Thursday, October 11, 2018

There Is No Such Thing As "Racist" AI

In the continuing War On Noticing, those afflicted with self-imposed cognitive dissonance have declared that AI is or can be "racist". Let's put this nonsense to rest. First. AI has no survival instinct. It is not alive. AI is concerned with one thing and one thing only: recognizing patterns and modifying it's behavior to better recognize said patterns. That pattern may be how a human player plays a First Person Shooter. It may be on how a cell divides when it is healthy vs. when it is not. It may be recognizing certain proteins in a biological experiment. All the AI cares about is recognizing the pattern. Period.

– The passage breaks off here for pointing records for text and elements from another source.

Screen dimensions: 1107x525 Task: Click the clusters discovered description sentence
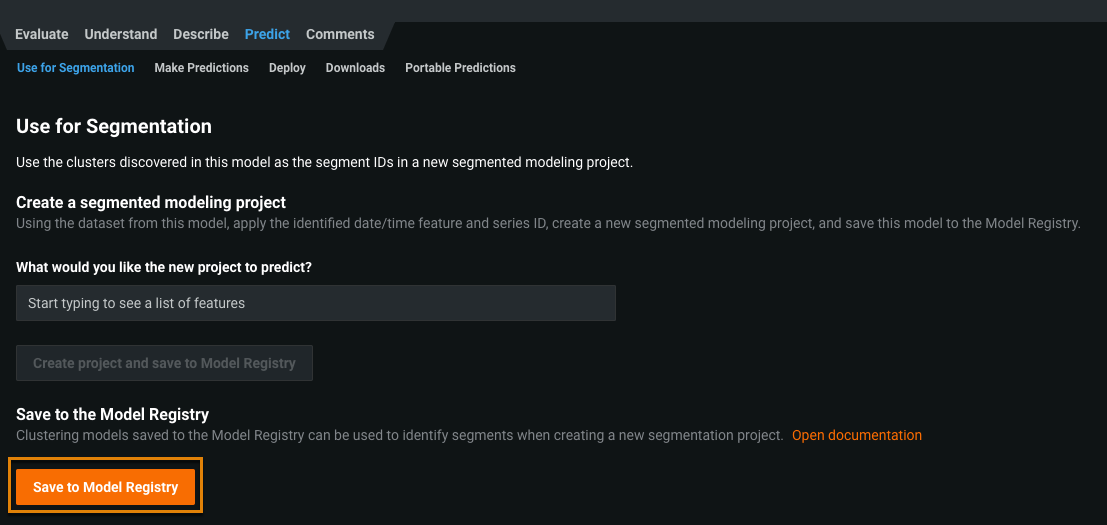[x=325, y=162]
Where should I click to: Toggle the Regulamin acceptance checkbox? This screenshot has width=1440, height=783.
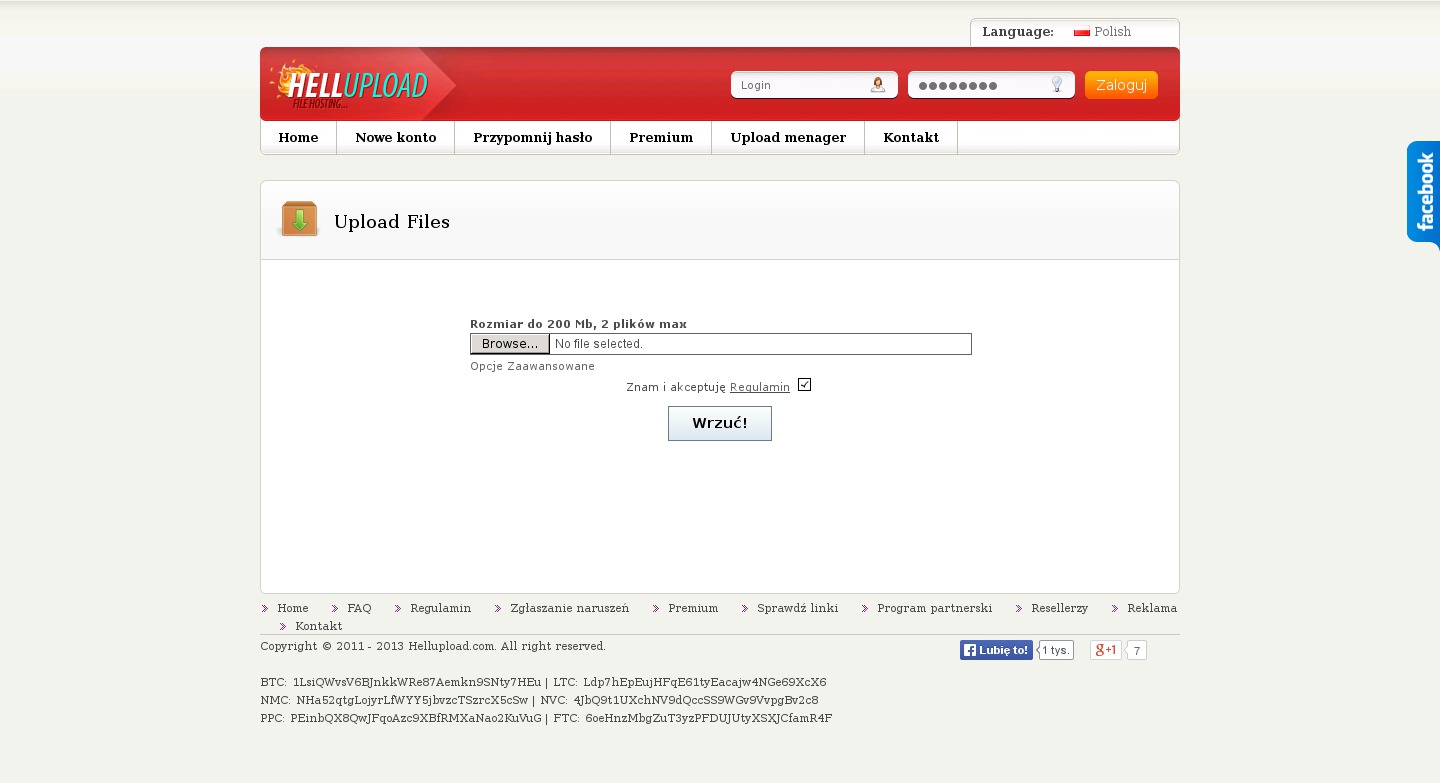(804, 385)
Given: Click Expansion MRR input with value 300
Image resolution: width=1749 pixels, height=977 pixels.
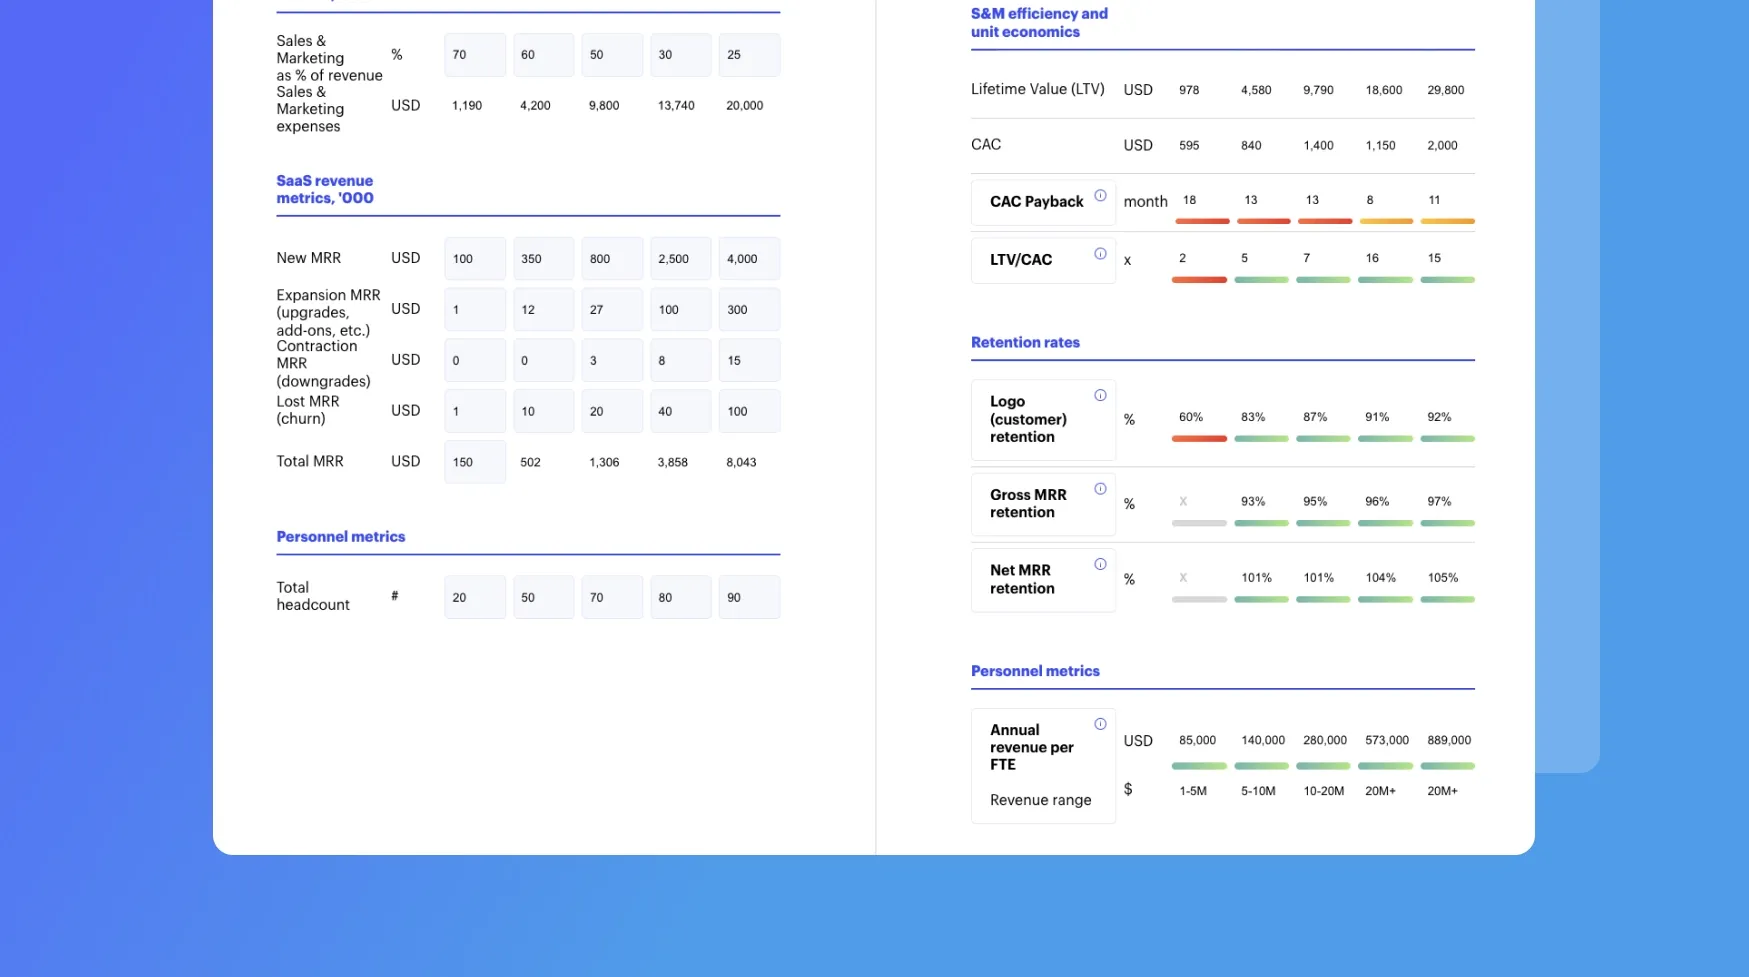Looking at the screenshot, I should [x=748, y=310].
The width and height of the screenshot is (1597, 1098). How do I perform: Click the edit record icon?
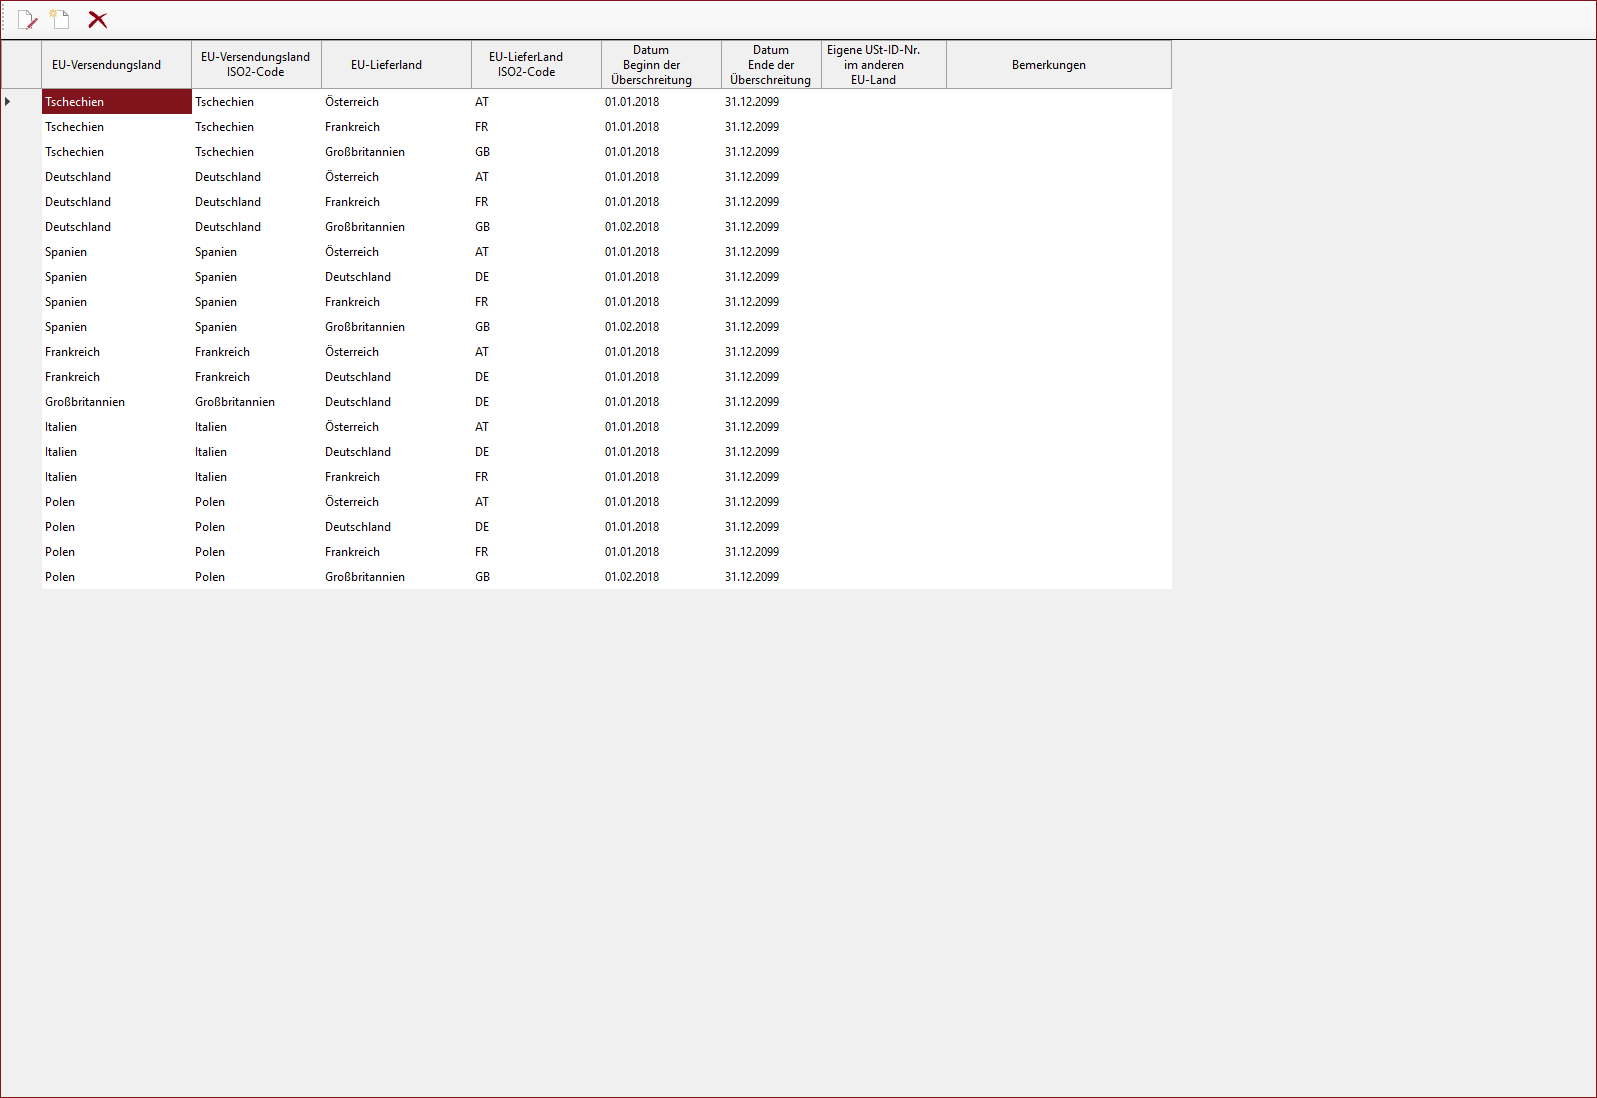point(27,20)
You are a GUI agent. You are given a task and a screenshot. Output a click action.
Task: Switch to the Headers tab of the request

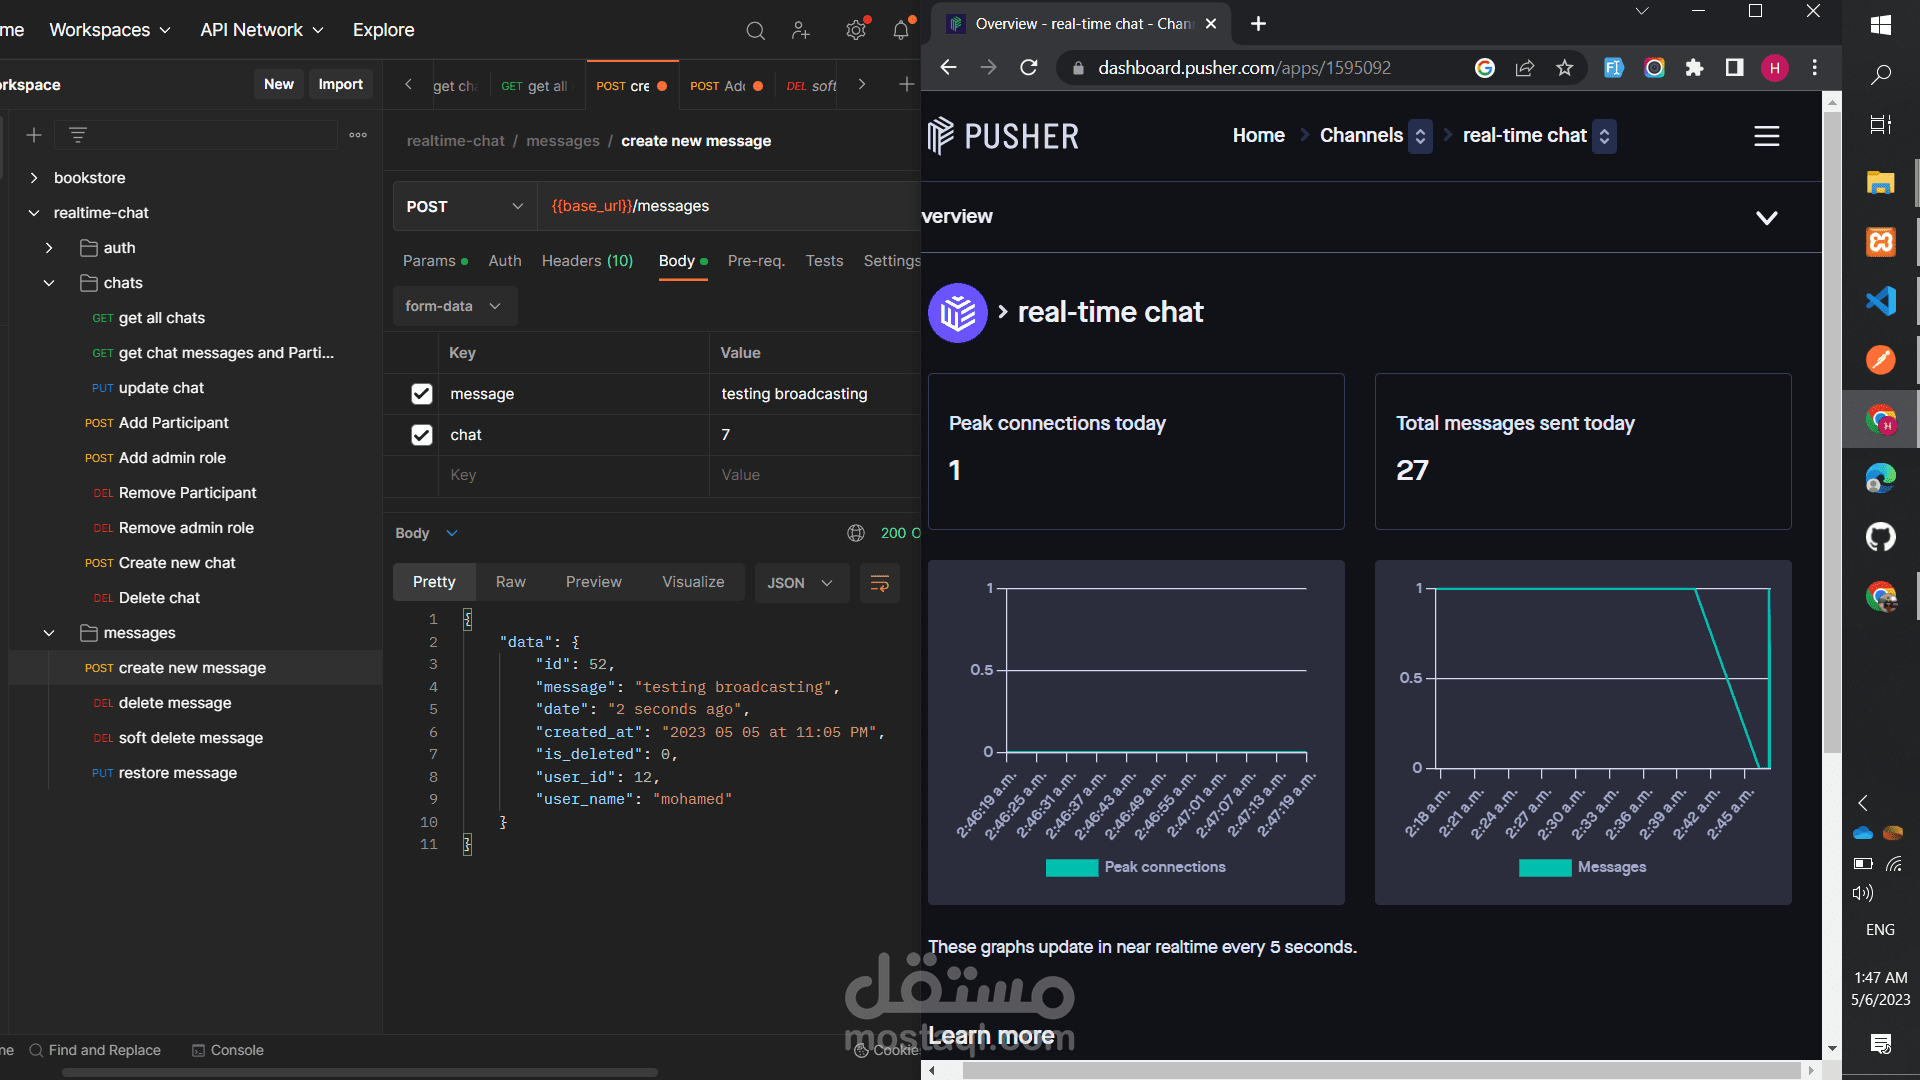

However; in today's world, recognizing patters has become "problematic". If you notice that certain populations commit more crimes, then you are racist. If you notice that certain populations do poorly in standardized tests, you are racist. If you notice that certain populations have vaginas, uteri(?) and ovaries, you are "transphobic". You can be fired for stating obvious shit like: "there are males and females." It is "bullying" to assert documented facts. AI could care less about your attitude about these things. If there is a pattern, there is a pattern. Here's the latest nonsense:

The company’s experimental hiring tool used artificial intelligence to give job candidates scores ranging from one to five stars - much like shoppers rate products on Amazon, some of the people said.
So what would you feed this program?
That is because Amazon’s computer models were trained to vet applicants by observing patterns in resumes submitted to the company over a 10-year period. Most came from men, a reflection of male dominance across the tech industry.
So the data, which we've discussed on this blog repeatedly, is that males dominate the hard sciences including the higher end of the computing fields. This is because these fields require high IQ's and males dominate at the far right and far left sides of the IQ curve. That is, there are more utterly stupid and stupendously brilliant men than there are women. On top of that, women's revealed preferences show that they are more inclined to engage in careers where there is more empathy and less competition. This is known stuff. It is only controversial to those who are suffering from self-imposed cognitive dissonance.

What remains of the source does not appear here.